4 for new_program in new_programs:
5 new_coverage_set = set(new_program.coverage_map)
6
7 # Remove a duplicated unique program.
8 i = 0
9 while i < len(self.unique_programs):
10 old_coverage_set = set(self.unique_programs[i].coverage_map)
11
12 count = 0
13 for address in new_coverage_set:
14 if address in old_coverage_set:
15 count += 1
16
17 if len(old_coverage_set) == count:
18 del self.unique_programs[i]
19 else:
20 i += 1
21 self.unique_programs.append(new_program)

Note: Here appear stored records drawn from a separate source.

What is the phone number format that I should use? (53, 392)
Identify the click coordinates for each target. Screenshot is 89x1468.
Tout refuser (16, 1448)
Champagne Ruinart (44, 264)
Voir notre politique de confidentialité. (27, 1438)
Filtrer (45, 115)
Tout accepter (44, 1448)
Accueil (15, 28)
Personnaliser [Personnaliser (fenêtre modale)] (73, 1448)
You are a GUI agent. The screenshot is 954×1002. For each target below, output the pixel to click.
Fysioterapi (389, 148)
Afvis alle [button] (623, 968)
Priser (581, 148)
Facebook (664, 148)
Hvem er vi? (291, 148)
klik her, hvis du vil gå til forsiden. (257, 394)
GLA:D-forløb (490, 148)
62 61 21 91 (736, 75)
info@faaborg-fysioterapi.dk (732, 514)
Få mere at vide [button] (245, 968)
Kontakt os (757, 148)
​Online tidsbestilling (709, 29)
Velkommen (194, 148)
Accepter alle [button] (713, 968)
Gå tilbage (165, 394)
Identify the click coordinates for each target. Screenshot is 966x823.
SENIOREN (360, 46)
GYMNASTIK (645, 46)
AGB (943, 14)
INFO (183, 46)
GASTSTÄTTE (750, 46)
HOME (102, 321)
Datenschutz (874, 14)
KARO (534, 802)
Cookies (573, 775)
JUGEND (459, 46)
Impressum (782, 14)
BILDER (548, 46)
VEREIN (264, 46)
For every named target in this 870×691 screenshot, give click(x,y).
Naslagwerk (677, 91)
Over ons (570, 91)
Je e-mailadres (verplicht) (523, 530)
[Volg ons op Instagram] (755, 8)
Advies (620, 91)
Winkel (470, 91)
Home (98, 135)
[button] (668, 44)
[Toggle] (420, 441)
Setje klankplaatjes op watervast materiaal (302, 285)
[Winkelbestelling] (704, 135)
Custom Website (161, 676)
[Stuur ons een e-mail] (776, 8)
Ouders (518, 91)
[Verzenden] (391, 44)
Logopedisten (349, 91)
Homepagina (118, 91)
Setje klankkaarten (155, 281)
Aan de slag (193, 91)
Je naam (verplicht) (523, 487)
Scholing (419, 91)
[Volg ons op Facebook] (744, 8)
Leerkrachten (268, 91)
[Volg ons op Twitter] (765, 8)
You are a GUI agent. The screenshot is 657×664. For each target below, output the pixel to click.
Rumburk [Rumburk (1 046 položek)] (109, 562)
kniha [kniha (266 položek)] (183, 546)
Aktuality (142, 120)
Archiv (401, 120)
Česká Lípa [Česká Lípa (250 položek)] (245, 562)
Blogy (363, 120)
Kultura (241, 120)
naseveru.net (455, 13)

The __unique_selection function is invoked when a new interesting program finished optimizing. It keeps group to have only unique programs using coverage_map.
Scoring
In order to prioritize unique programs, we compute probability map with depth of mutation(level), number of executions(exec_count) and number of code blocks executed.
1# wdm/database.py
2def update_probability_map(self):
3 ...
4 for uniq_program in self.unique_programs:
5 score = REMOVE_THRESHOLD
6 score += uniq_program.get_level() * 20
7 score += len(set(uniq_program.coverage_map)) * 2
8 score -= uniq_program.get_exec_count() * 20
9 score = max(score, 1)
10
11 total_score += score
12 self.probability_map.append(score)
13
14 for i, uniq_program in enumerate(self.unique_programs):
15 self.probability_map[i] /= total_score
16...
17def get_next(self):
18 if len(self.unique_programs) == 0 or rand.oneOf(10):
19 program = random.choice(self.programs)
20 else:
21 program = np.random.choice(self.unique_programs, p=self.probability_map)
22 return program
We should continue to find the optimal probability equation.
Reproducer
It is responsible for crash reproduction. Because, we run the Windows kernel under the QEMU, occasionally encounters errors and stops while communicating with the fuzzer. So we should have to validate crashing test case once again.
De-duping crashes
1# wdm/reproducer.py
2def reproduce(self):
3 ...
4 for i in range(len(program.irps)):
5 exec_res = self.q.send_irp(program.irps[i])
6
7 if exec_res.is_crash():
8 log("[*] %s found!!" % exec_res.exit_reason, "CRASH")
9 ...
10
11 unique = False
12 for address in exec_res.coverage_to_array():
13 if address not in self.crash_map:
14 unique = True
15 self.crash_map[address] = True
The crash_map has all the listing of the crashing programs' block addresses. If the listing of the newly found crashing programs' addresses contain an address that is not included in crash_map, it is classified as a unique crash.